Learning Objective: I can collect the probability of Skittle colors and determine a relative frequency.
This is a real world application problem connecting probability in a context students enjoy and understand, candy! This activity allows students to evaluate a regular sized packet of Skittles by determining the frequency of each flavor. Everyone has a favorite Skittle, whether it is the cheery red or the new green apple green. This way students can evaluate how frequent their favorite colored Skittle is in typical packet of Skittles. As students participate in this activity they are connecting aspects of mathematics into a context problem that appeal to their lives. When students relate mathematics to real life situations they are able to connect its importance. Then, students can participate in a mathematical discussion to reason abstractly about the probability of different colored Skittles to determine the relative frequency found in all bags. As they discuss the problem students will be making sense of problems. When the students discuss the frequency and probability of skittles in the bag, they can relate it to the production of Skittles, which opens a discussion where students participate as responsible citizens by gaining further knowledge.

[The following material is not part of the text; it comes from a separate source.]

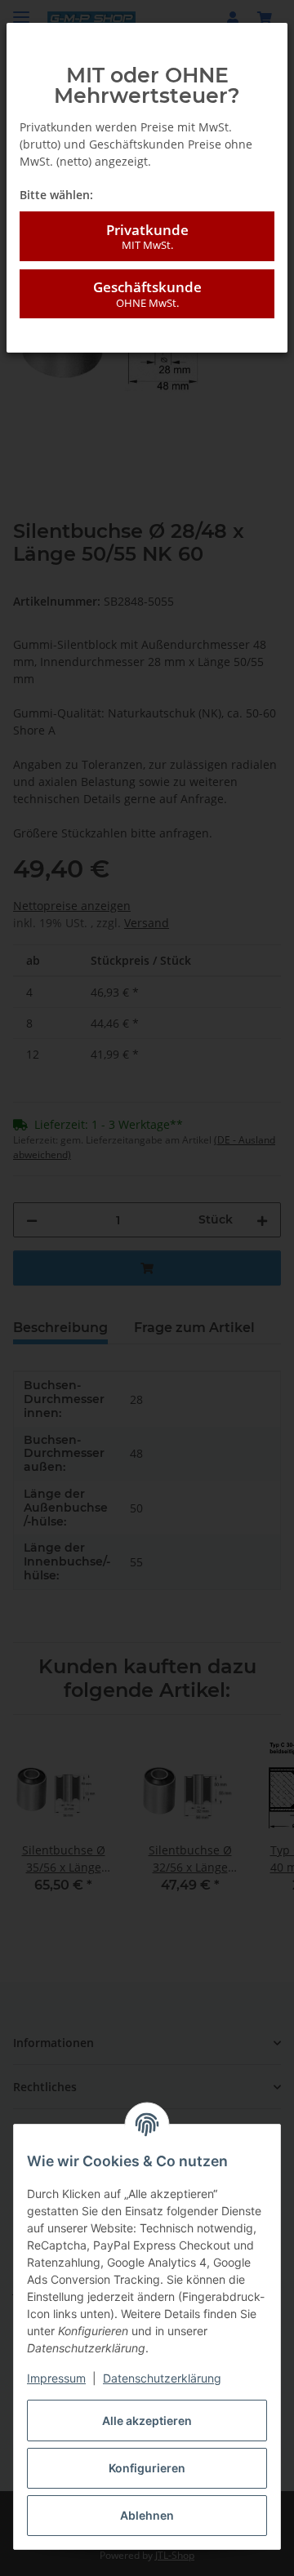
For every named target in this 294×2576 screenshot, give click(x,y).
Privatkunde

As students investigate the frequency of skittle flavors in their designated bags, they can create different representations to demonstrate the date. These representations can be frequency tables, frequency graphs, pictograph, histograms, line graph, bar graph, etc. As they apply these different representations the Skittle problem they are practicing areas of mathematics. Also, students can then relate the information to their classmates and discover patters to determine the relative frequency of Skittle flavors.
CCSS.Math.Content.7.SP.C.6
Approximate the probability of a chance event by collecting data on the chance process that produces it and observing its long-run relative frequency, and predict the approximate relative frequency given the probability. For example, when rolling a number cube 600 times, predict that a 3 or 6 would be rolled roughly 200 times, but probably not exactly 200 times.
CCSS.Math.Practice.MP1 Make sense of problems and persevere in solving them.
CCSS.Math.Practice.MP2 Reason abstractly and quantitatively.
I enjoyed reading this, I really love this idea, it seems like a fun activity that will help students understand how probability works. I would also suggest using the same steps for this problem with different candies like M&M’s, Smarties, Gummy Bears, Starbursts, Jelly Beans, and the list could go on. I look forward to doing this activity in my future classroom. Another idea could be to use different candies across the world, this could help to integrate cultures within your classroom. Thank you for sharing!